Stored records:
:::

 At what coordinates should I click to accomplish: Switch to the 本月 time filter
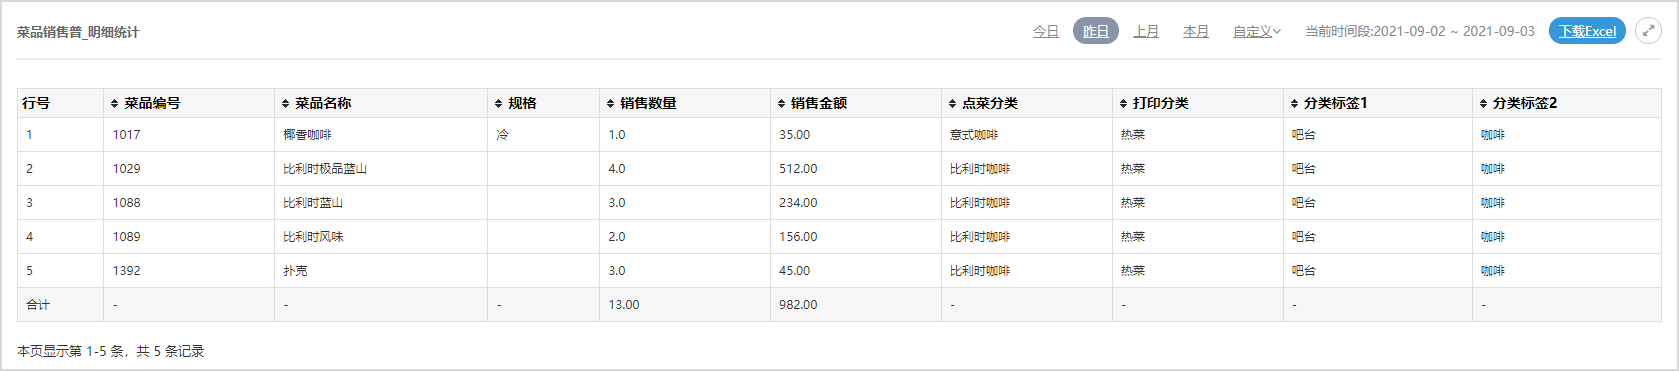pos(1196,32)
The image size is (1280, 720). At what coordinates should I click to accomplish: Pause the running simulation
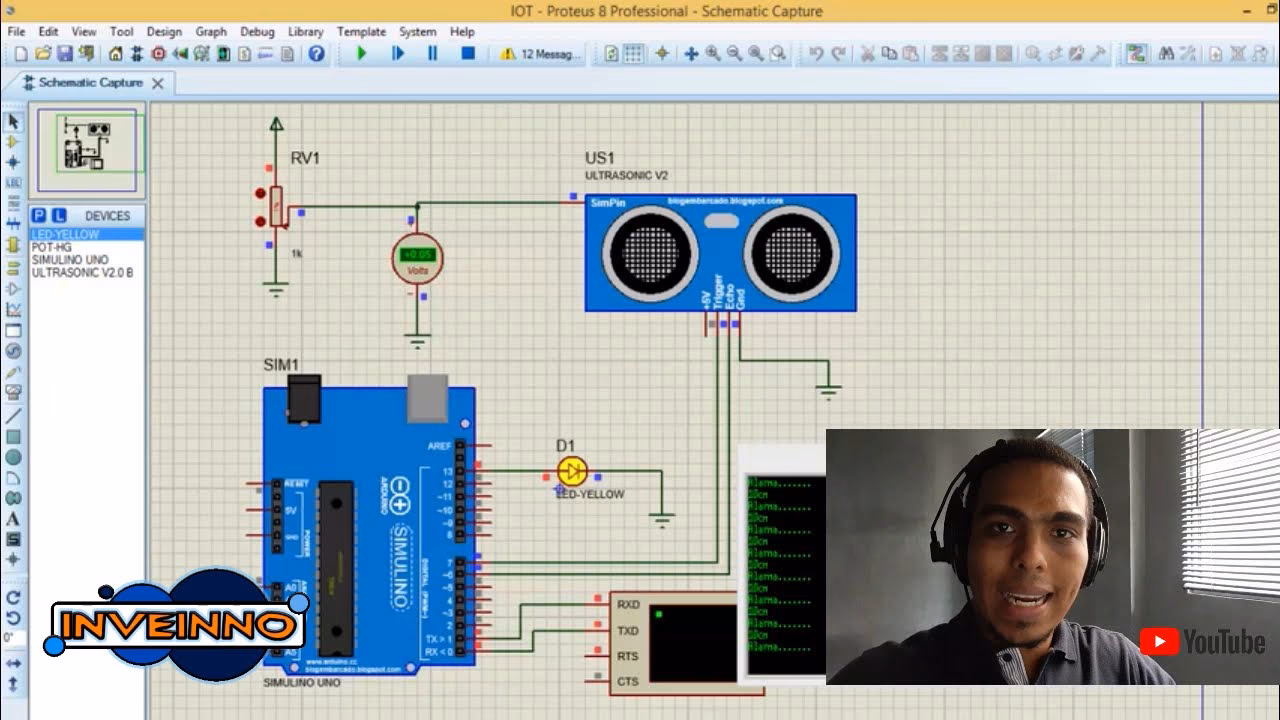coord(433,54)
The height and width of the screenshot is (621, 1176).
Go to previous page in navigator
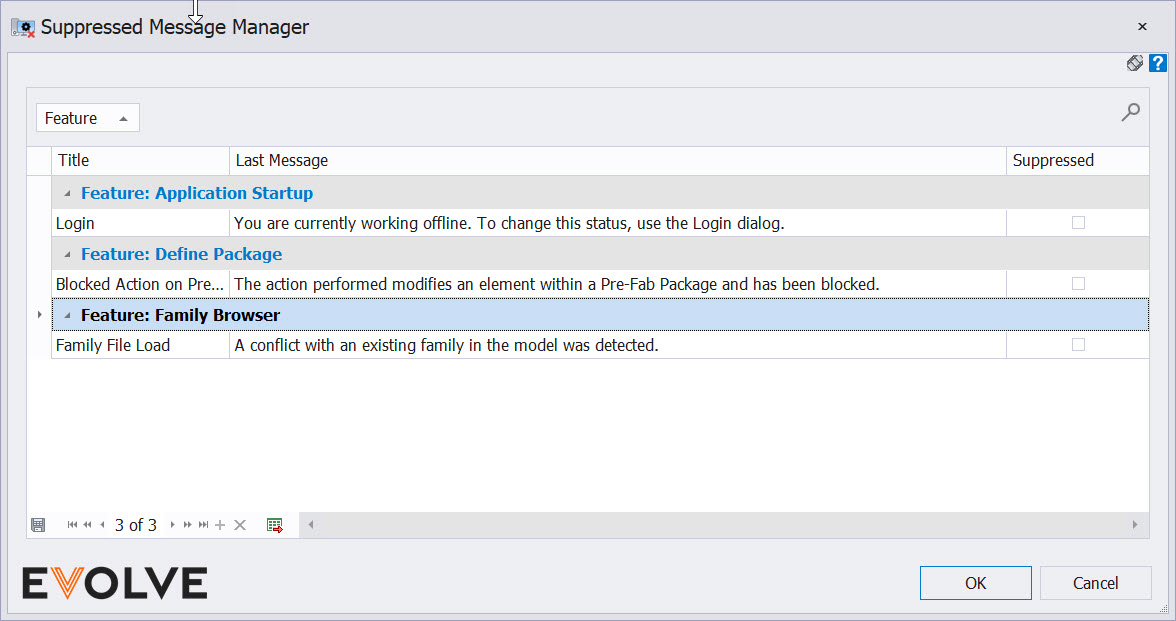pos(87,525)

:::

From the line containing "The height and" to the final line of the entries, both included, transcribe every line exactly, omit the pictures, and add nothing more.

Problem solution:
The height and width of the screenshot is (621, 1176).
Go to previous page in navigator
pos(87,525)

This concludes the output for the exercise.